> [EXERCISE TASK]: Edit the items so that every occurrence of "GUI agent" reads "GUI assistant", and leave everything else unchanged.

** start **

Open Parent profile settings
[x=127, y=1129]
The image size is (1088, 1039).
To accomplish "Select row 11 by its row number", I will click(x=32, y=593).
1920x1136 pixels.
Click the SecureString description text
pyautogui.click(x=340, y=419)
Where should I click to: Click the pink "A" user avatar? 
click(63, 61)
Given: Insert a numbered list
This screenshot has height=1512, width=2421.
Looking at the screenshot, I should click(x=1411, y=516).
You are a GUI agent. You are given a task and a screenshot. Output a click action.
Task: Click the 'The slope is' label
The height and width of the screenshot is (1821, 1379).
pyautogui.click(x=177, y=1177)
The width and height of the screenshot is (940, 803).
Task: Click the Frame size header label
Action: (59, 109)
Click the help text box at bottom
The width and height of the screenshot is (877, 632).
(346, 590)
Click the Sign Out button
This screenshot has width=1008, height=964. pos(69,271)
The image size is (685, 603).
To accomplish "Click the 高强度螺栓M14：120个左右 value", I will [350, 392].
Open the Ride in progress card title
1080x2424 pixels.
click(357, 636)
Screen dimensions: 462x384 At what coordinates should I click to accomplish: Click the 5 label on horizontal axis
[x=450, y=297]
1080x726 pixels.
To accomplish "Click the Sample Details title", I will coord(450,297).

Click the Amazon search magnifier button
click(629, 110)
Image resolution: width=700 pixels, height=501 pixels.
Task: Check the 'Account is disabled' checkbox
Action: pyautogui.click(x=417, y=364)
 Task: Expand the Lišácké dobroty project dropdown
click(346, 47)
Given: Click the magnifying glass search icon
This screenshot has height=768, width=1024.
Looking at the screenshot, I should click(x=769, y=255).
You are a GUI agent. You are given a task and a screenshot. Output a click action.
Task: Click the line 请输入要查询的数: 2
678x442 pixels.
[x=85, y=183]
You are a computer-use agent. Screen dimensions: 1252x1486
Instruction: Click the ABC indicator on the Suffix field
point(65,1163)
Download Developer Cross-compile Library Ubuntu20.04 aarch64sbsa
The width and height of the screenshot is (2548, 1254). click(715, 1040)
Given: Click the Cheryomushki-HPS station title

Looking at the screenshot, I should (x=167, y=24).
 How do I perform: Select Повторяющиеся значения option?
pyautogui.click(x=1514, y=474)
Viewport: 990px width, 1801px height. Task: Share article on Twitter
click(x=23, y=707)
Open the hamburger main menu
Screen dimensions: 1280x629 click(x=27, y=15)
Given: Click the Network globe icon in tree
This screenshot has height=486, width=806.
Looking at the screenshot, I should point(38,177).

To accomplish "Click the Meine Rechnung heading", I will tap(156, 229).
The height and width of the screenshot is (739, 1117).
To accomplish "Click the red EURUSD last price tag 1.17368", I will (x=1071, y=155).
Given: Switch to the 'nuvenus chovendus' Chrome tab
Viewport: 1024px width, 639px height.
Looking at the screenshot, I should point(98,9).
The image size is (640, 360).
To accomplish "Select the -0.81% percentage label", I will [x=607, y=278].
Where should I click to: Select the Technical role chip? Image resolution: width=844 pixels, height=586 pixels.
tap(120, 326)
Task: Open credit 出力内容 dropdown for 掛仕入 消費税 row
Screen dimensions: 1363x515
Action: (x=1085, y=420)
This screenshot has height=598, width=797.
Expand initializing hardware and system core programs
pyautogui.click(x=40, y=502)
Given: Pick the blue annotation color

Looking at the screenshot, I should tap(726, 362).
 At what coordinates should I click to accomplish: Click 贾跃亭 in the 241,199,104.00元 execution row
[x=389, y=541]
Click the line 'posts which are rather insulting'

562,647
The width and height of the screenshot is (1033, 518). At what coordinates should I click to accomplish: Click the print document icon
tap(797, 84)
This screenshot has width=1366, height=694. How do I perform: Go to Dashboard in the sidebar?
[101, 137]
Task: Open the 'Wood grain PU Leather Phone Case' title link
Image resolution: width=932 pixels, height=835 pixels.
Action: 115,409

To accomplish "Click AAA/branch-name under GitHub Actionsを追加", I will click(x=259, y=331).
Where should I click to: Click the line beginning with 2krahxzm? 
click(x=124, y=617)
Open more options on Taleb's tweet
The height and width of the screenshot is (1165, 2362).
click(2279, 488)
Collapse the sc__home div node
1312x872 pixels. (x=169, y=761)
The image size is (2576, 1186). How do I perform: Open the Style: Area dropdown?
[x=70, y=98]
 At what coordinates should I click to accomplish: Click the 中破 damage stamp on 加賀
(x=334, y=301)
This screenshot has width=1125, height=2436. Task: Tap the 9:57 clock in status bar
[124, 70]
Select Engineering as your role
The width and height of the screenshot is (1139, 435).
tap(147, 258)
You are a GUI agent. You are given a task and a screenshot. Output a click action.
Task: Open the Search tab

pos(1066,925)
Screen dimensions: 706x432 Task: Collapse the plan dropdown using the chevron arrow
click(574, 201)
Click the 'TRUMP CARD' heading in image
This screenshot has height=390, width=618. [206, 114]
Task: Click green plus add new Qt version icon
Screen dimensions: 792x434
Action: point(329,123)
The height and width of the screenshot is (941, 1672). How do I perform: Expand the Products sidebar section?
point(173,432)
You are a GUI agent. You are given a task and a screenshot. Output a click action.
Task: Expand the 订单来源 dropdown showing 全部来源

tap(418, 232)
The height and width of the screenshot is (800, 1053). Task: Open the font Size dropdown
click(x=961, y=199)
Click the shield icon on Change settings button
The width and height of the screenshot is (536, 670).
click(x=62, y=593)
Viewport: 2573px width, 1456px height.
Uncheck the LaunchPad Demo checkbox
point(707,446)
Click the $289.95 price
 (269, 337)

** end **

> [ANSWER]:
Open Parent profile settings
[x=127, y=1129]
The image size is (1088, 1039).
To accomplish "Select row 11 by its row number", I will click(x=32, y=593).
1920x1136 pixels.
Click the SecureString description text
pyautogui.click(x=340, y=419)
Where should I click to: Click the pink "A" user avatar? 
click(63, 61)
Given: Insert a numbered list
This screenshot has height=1512, width=2421.
Looking at the screenshot, I should click(x=1411, y=516).
You are a GUI assistant. You are given a task and a screenshot. Output a click action.
Task: Click the 'The slope is' label
The height and width of the screenshot is (1821, 1379).
pyautogui.click(x=177, y=1177)
The width and height of the screenshot is (940, 803).
Task: Click the Frame size header label
Action: (59, 109)
Click the help text box at bottom
The width and height of the screenshot is (877, 632).
(346, 590)
Click the Sign Out button
This screenshot has width=1008, height=964. pos(69,271)
The image size is (685, 603).
To accomplish "Click the 高强度螺栓M14：120个左右 value", I will [350, 392].
Open the Ride in progress card title
1080x2424 pixels.
click(357, 636)
Screen dimensions: 462x384 At what coordinates should I click to accomplish: Click the 5 label on horizontal axis
[x=450, y=297]
1080x726 pixels.
To accomplish "Click the Sample Details title", I will coord(450,297).

Click the Amazon search magnifier button
click(629, 110)
Image resolution: width=700 pixels, height=501 pixels.
Task: Check the 'Account is disabled' checkbox
Action: pyautogui.click(x=417, y=364)
 Task: Expand the Lišácké dobroty project dropdown
click(346, 47)
Given: Click the magnifying glass search icon
This screenshot has height=768, width=1024.
Looking at the screenshot, I should click(x=769, y=255).
You are a GUI assistant. You are given a task and a screenshot. Output a click action.
Task: Click the line 请输入要查询的数: 2
678x442 pixels.
[x=85, y=183]
You are a computer-use agent. Screen dimensions: 1252x1486
Instruction: Click the ABC indicator on the Suffix field
point(65,1163)
Download Developer Cross-compile Library Ubuntu20.04 aarch64sbsa
The width and height of the screenshot is (2548, 1254). click(715, 1040)
Given: Click the Cheryomushki-HPS station title

Looking at the screenshot, I should (x=167, y=24).
 How do I perform: Select Повторяющиеся значения option?
pyautogui.click(x=1514, y=474)
Viewport: 990px width, 1801px height. Task: Share article on Twitter
click(x=23, y=707)
Open the hamburger main menu
Screen dimensions: 1280x629 click(x=27, y=15)
Given: Click the Network globe icon in tree
This screenshot has height=486, width=806.
Looking at the screenshot, I should point(38,177).

To accomplish "Click the Meine Rechnung heading", I will tap(156, 229).
The height and width of the screenshot is (739, 1117).
To accomplish "Click the red EURUSD last price tag 1.17368", I will (x=1071, y=155).
Given: Switch to the 'nuvenus chovendus' Chrome tab
Viewport: 1024px width, 639px height.
Looking at the screenshot, I should point(98,9).
The image size is (640, 360).
To accomplish "Select the -0.81% percentage label", I will [x=607, y=278].
Where should I click to: Select the Technical role chip? Image resolution: width=844 pixels, height=586 pixels.
tap(120, 326)
Task: Open credit 出力内容 dropdown for 掛仕入 消費税 row
Screen dimensions: 1363x515
Action: (x=1085, y=420)
This screenshot has height=598, width=797.
Expand initializing hardware and system core programs
pyautogui.click(x=40, y=502)
Given: Pick the blue annotation color

Looking at the screenshot, I should tap(726, 362).
 At what coordinates should I click to accomplish: Click 贾跃亭 in the 241,199,104.00元 execution row
[x=389, y=541]
Click the line 'posts which are rather insulting'

562,647
The width and height of the screenshot is (1033, 518). At what coordinates should I click to accomplish: Click the print document icon
tap(797, 84)
This screenshot has width=1366, height=694. How do I perform: Go to Dashboard in the sidebar?
[101, 137]
Task: Open the 'Wood grain PU Leather Phone Case' title link
Image resolution: width=932 pixels, height=835 pixels.
Action: 115,409

To accomplish "Click AAA/branch-name under GitHub Actionsを追加", I will click(x=259, y=331).
Where should I click to: Click the line beginning with 2krahxzm? 
click(x=124, y=617)
Open more options on Taleb's tweet
The height and width of the screenshot is (1165, 2362).
click(2279, 488)
Collapse the sc__home div node
1312x872 pixels. (x=169, y=761)
The image size is (2576, 1186). How do I perform: Open the Style: Area dropdown?
[x=70, y=98]
 At what coordinates should I click to accomplish: Click the 中破 damage stamp on 加賀
(x=334, y=301)
This screenshot has width=1125, height=2436. Task: Tap the 9:57 clock in status bar
[124, 70]
Select Engineering as your role
The width and height of the screenshot is (1139, 435).
tap(147, 258)
You are a GUI assistant. You are given a task and a screenshot. Output a click action.
Task: Open the Search tab

pos(1066,925)
Screen dimensions: 706x432 Task: Collapse the plan dropdown using the chevron arrow
click(574, 201)
Click the 'TRUMP CARD' heading in image
This screenshot has height=390, width=618. [206, 114]
Task: Click green plus add new Qt version icon
Screen dimensions: 792x434
Action: point(329,123)
The height and width of the screenshot is (941, 1672). How do I perform: Expand the Products sidebar section?
point(173,432)
You are a GUI assistant. You are given a task and a screenshot. Output a click action.
Task: Expand the 订单来源 dropdown showing 全部来源

tap(418, 232)
The height and width of the screenshot is (800, 1053). Task: Open the font Size dropdown
click(x=961, y=199)
Click the shield icon on Change settings button
The width and height of the screenshot is (536, 670).
click(x=62, y=593)
Viewport: 2573px width, 1456px height.
Uncheck the LaunchPad Demo checkbox
point(707,446)
Click the $289.95 price
 (269, 337)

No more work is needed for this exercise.